戦略   |   Alan Jacobson   |   2023年10月26日

Does your data science organization charge groups internally for your work? Are you set up like a typical IT development team that requests requirements, produces estimates for the work, and then bills it? I have yet to see a world-class data science organization that functions this way. Not only because the very act of billing creates friction in the system that lowers the speed and creativity of the solutions being built but also because it is a more systemic sign of the culture and mission of the organization.

There are solutions we have built-in hours or days as a data science organization. It would have taken weeks to create an estimate, get approval, move money, charter the project, and execute all of the IT processes I see within many companies. A typical larger-scale project at a major corporation could easily take weeks, if not months, to get approved, and if it wasn’t already contained within the budget cycle, it might need to wait for the next year to get started.

When I discuss this with many colleagues who are struggling within their own companies under this model, they are surprised that there are organizations out there that do not bill. I suggest that they have other support organizations at their companies that do not find billing to be necessary: Finance, HR, Legal, and typically every support organization other than IT. So why would data science follow the IT model versus these other organizations?

While data science has a component of the discipline that is highly technology-focused, leveraging algorithms and computers to do much of what they do, that does not mean it should follow the same processes and norms that are seen within an IT organization. One could argue that nearly all organizations will continue to grow the amount of technology and algorithms used in their business as well.

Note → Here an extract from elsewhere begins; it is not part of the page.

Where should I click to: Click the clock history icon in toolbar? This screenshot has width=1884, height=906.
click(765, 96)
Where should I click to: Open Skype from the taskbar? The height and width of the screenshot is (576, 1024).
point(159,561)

Negatives of the billing model

What are some of the negatives of the billing model? There are likely too many to list, but here are some of the few I see:

  • It creates no value for the shareholder or the business: The internal movement of money is artificial and is all non-value-added work that simply costs money.
  • It creates a build-to-specification mentality: If I’m a businessperson in the operation and I am asked to pay $140,000 to have someone internally build a solution for me, I expect that the solution does exactly what I specified. I want the names of those working on the project and a detailed timeline of what will be done. This contradicts the iterative, collaborative problem-solving methods used in data science. We want data scientists to be trusted advisors of the business that help drive transformation, and the billing doesn’t help support that goal.
  • What gets done is based on who pays: The best data science problems that will have the most transformative effect on the business may not be where the business unit has allocated the funding, and if there is no funding source, the work will not get done. If you want data scientists to transform your business, you can’t assume you know where the work will take place in advance.

I have heard some suggest that billing is needed to prioritize work; however, this doesn’t appear to be the case for all other departments that do not use this mechanism. Finance teams know when to say ‘no’ to a request and where they will insert themselves. I would argue that if they do not know how to do this, billing is likely not the best way to solve the problem.

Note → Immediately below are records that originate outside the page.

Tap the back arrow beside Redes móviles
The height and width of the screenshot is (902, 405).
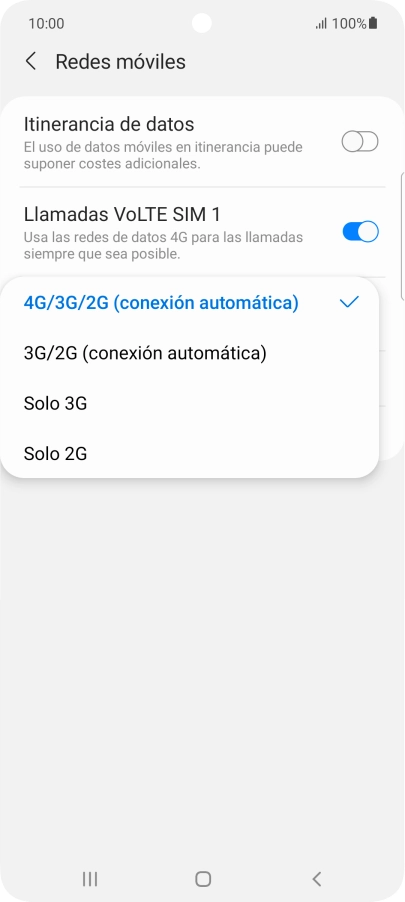tap(31, 62)
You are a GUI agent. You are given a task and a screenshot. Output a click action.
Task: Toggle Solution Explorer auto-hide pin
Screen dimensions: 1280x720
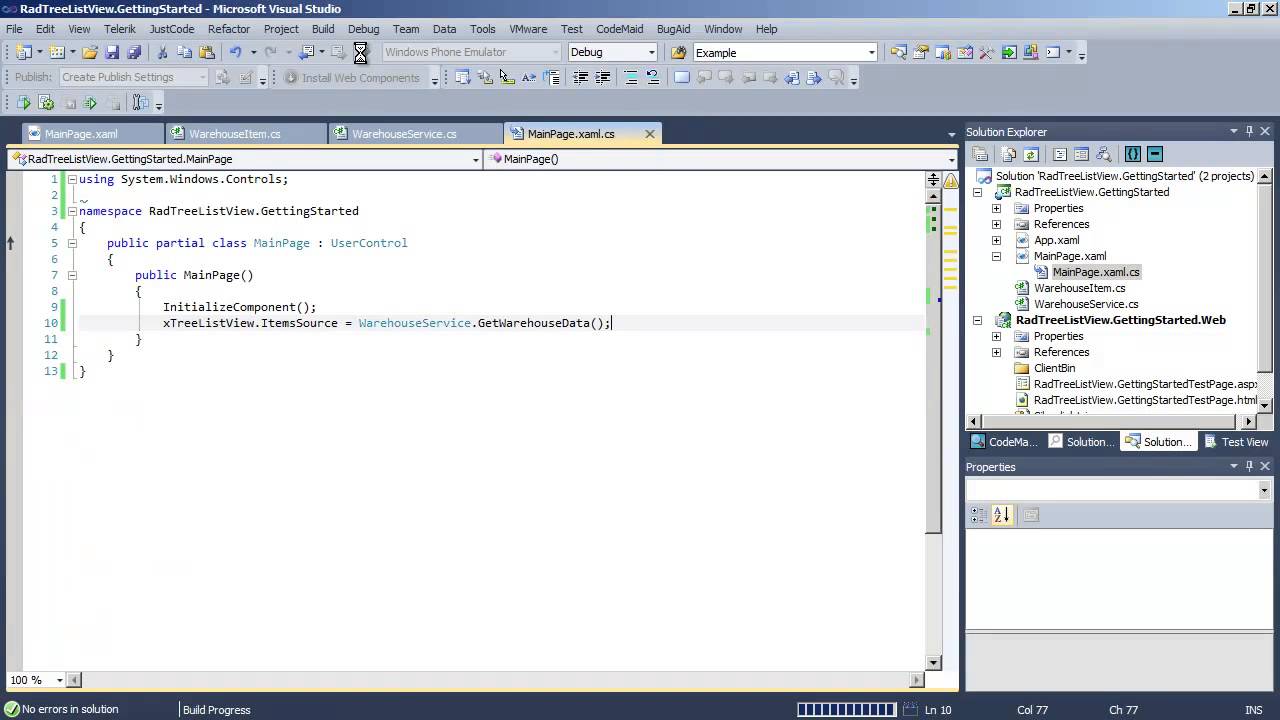pyautogui.click(x=1249, y=131)
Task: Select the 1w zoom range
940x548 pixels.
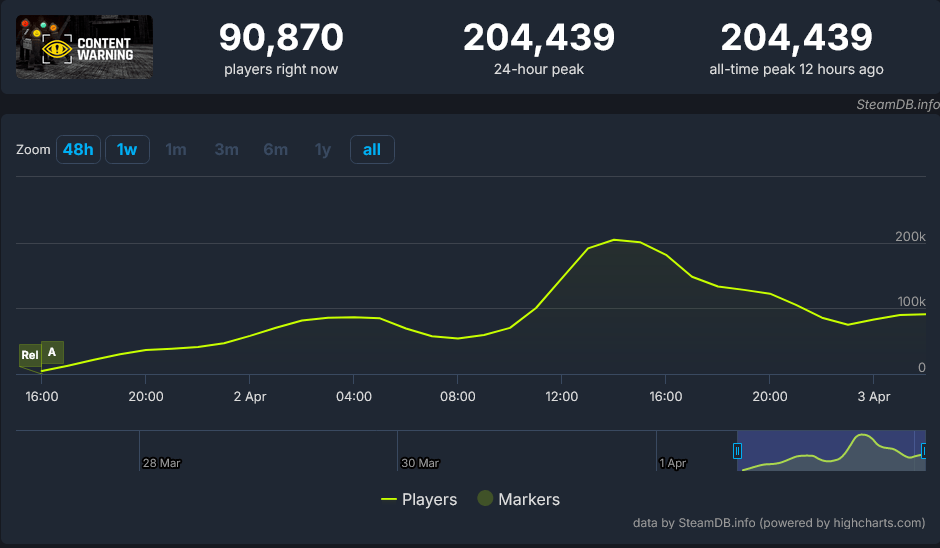Action: click(127, 149)
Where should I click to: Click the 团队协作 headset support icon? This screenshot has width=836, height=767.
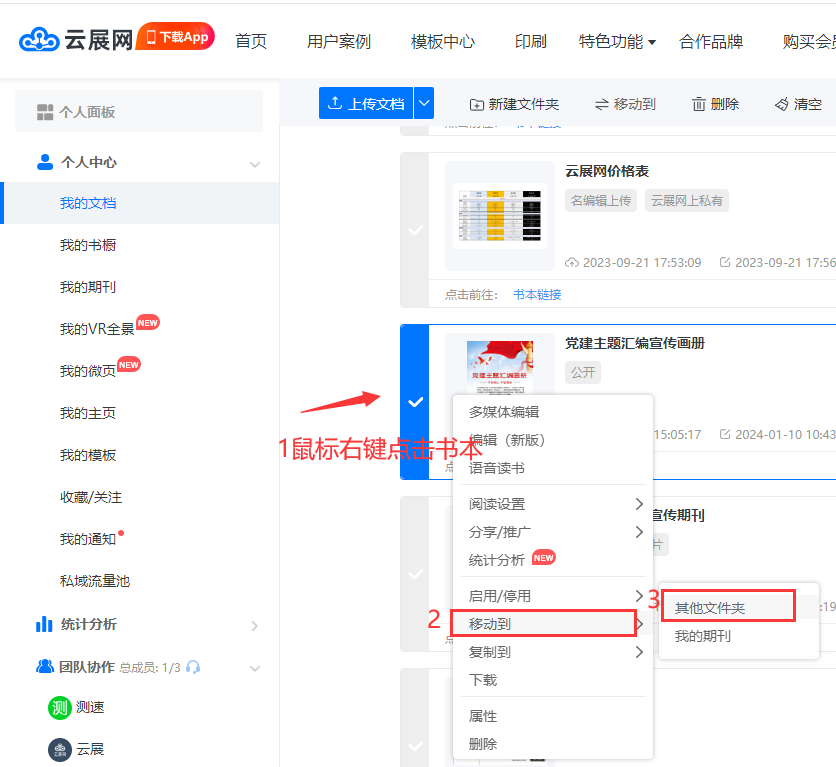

Why some say billing is important

So why do some say billing is important? I have hard people say that:

  • It is a way to measure value: However, ROI is not measured by how much one estimated a project would cost or what someone paid; it is based on the real cost to deliver it and the real savings/impact it made on the business. I agree that measuring ROI can be important, but this should not be confused with billing.
  • We need a way to prioritize the work: Again, if you can’t tell what is important, billing certainly isn’t going to help. You will now be working on the items that departments happen to have money for, but this isn’t necessarily based on the impact it will make.
  • It allows the business to competitively bid the work outside: Certainly, the choice to go outside can be executed in any function, from legal, to finance, and HR. The decision of what to outsource is likely best made by the domain expert, not by the operation simply quoting each item. Legal decides when to leverage outside counsel, not the department seeking legal support. Data science shouldn’t be any different.

In the end, if the goal of your company is to have more people using data and analytics to solve problems, billing models simply add friction and reduce the chance of success.

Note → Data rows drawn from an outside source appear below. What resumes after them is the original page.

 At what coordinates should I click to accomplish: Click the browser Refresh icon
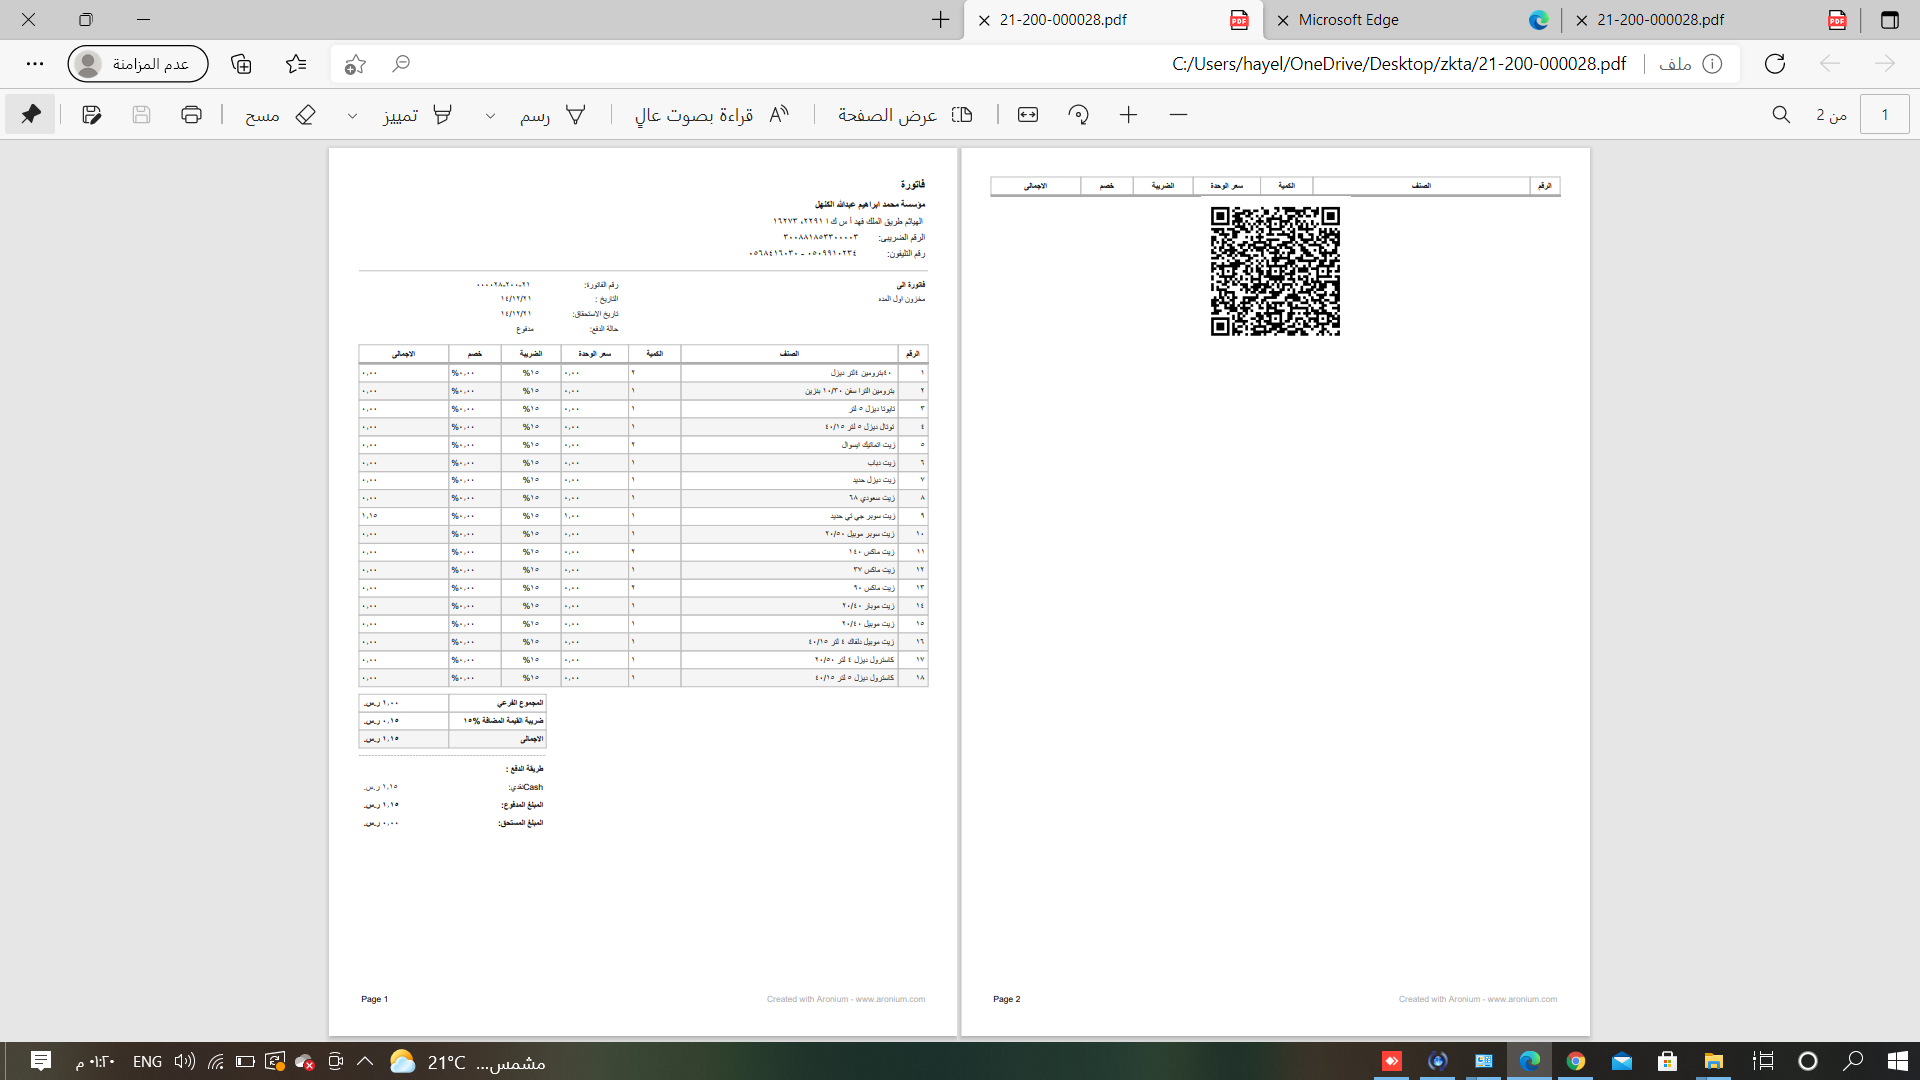[1775, 64]
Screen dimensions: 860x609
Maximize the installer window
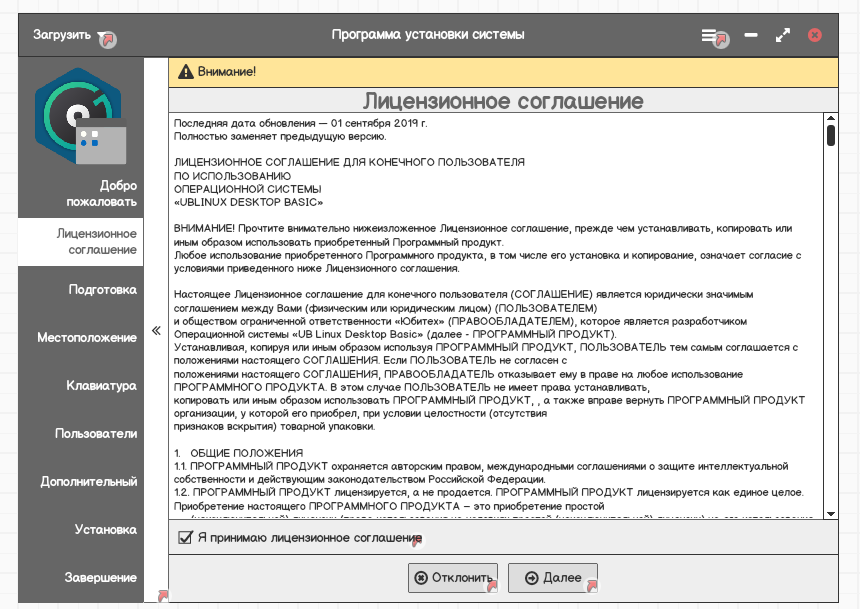pyautogui.click(x=782, y=35)
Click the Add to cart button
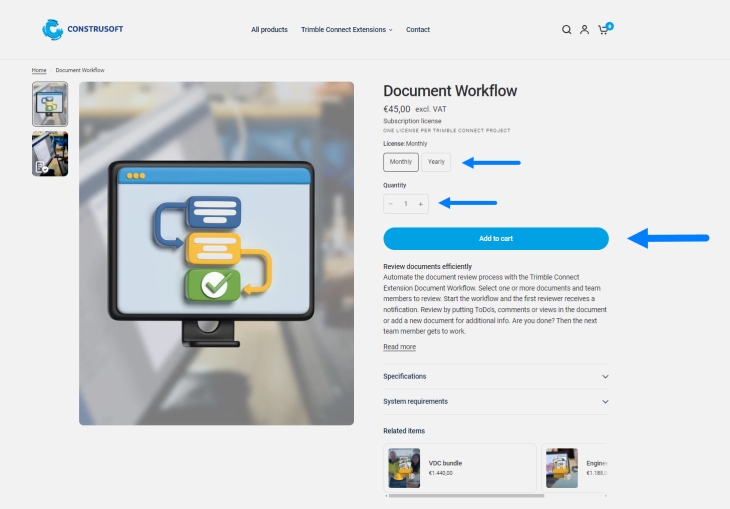730x509 pixels. click(496, 238)
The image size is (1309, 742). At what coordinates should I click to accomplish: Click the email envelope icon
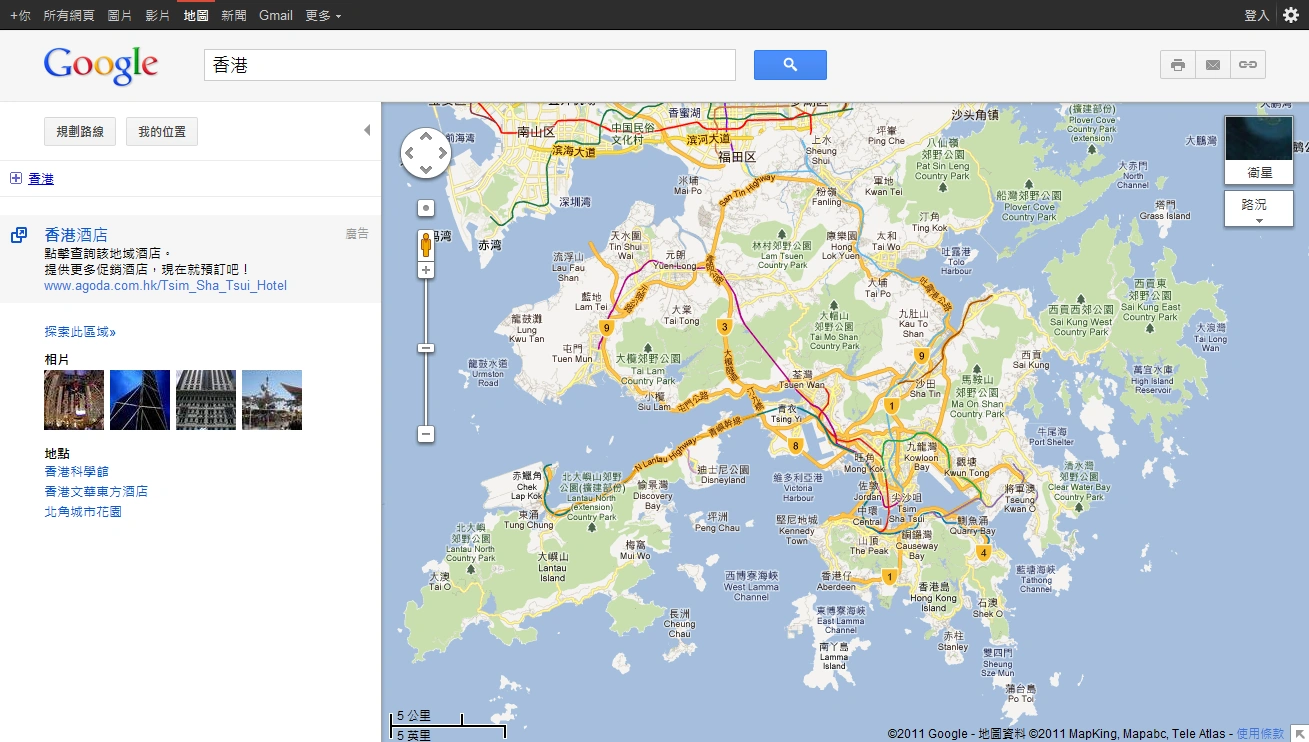pos(1213,65)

I have not seen other organizations that engage in problem-solving work under a billing model. Six Sigma black belts do not work up estimated costs to bill their work. Engineers who are heading to a manufacturing site to solve an issue don’t typically ask for funding. If anything, I wonder if, one day, IT organizations will change their models to drop the billing. We don’t have a billing model at Alteryx for our Data Science organization, and we don’t have one for IT either. What does your business do? Would you like to drop your billing model?